It has been believed that while children and teens are probably vulnerable to the new H3N2 variant, people over the age of 20 or so would have antibodies that would either block infection or protect against severe disease caused by the viruses.
But the new study suggests that while young adults do have antibodies that recognize the viruses, antibody levels start to drop sharply in middle-aged adults. When plotted on a graph, the decline is striking and suggests that the elderly may also be unprotected against this new flu virus.
Whether that's true or not remains to be shown. The study, published Thursday in the journal Eurosurveillance, only looked at blood samples from children 17 months to 10 years and adults aged 20 to 59.
But lead author Dr. Danuta Skowronski said the results suggest that if this new virus gets a foothold in humankind, it could sicken a lot more people than H1N1 viruses — which also came from swine — did during the 2009 pandemic.
Skowronski, an influenza expert with the British Columbia Centre for Disease Control in Vancouver, admitted the findings were a surprise.
"We had predicted that most adults would have some cross-reactive antibodies to the virus. But what we found was that young adults — those in the range 20 to 30 — did have antibodies to this swine H3N2. ... But we saw a decrease with increasing age in adults — which for me is a concern," she said in an interview.
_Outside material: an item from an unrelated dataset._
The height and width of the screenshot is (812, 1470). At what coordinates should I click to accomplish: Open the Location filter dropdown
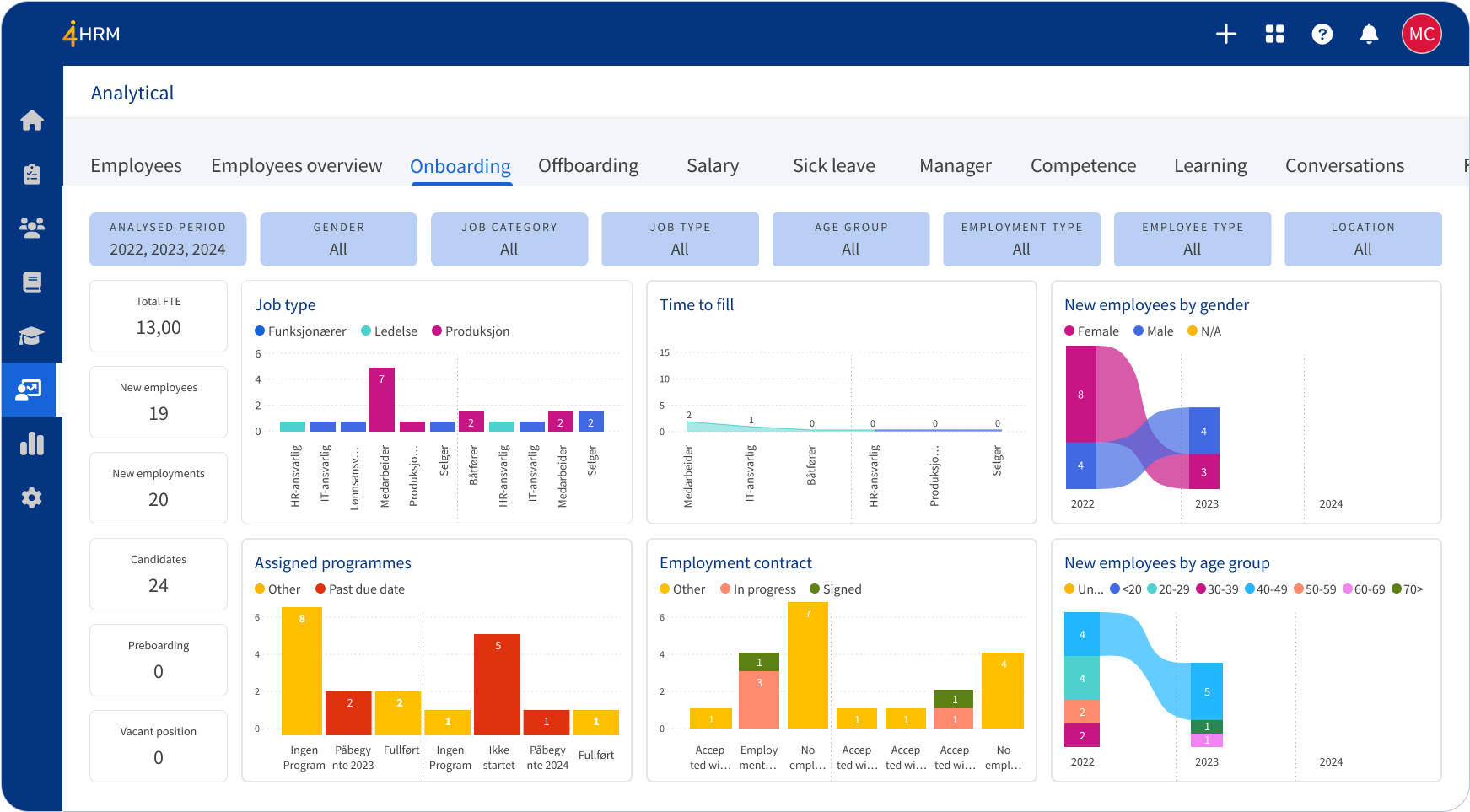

The swine H3N2 viruses were once human viruses that entered pig populations sometime in the early to mid-1990s. Studies suggest the contemporary pig viruses are most similar to a human H3N2 that circulated around 1995.
So the thought has been that people born before then probably would have had exposure to ancestors of the swine H3N2 and would have some protection from it.
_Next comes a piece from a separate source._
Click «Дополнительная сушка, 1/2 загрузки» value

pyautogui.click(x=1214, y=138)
Skowronski said it would be important to do similar work looking for antibodies in seniors to verify whether, as she fears, they are also susceptible to the new virus. Her group is doing a study, but she hopes others will as well. Patterns of protection against this virus may vary by geographic areas, she suggested.
Her concern relates to two factors, one specific to H3N2 viruses and the other which is a feature of flu in general.
After decades of experience with H3N2 viruses — the human versions have been circulating since 1968 — public health officials know this flu subtype takes a harsh toll on seniors. "The elderly ... don't handle H3N2 viruses well at all," Skowronski said.
And the notion of vulnerability in both children and seniors is a particular concern. It's recognized that children ramp up flu activity in a community, and that activity generally makes its way to the elderly.
"If we have a mix of broad susceptibility to an emerging swine H3N2 virus in children — which our results suggest — and we have a susceptibility because of lack of pre-existing antibody in the elderly, who don't handle H3N2 viruses well, that's not a good mix," Skowronski said.
"Children can propagate it and the elderly suffer the most severe consequences of H3N2 viruses."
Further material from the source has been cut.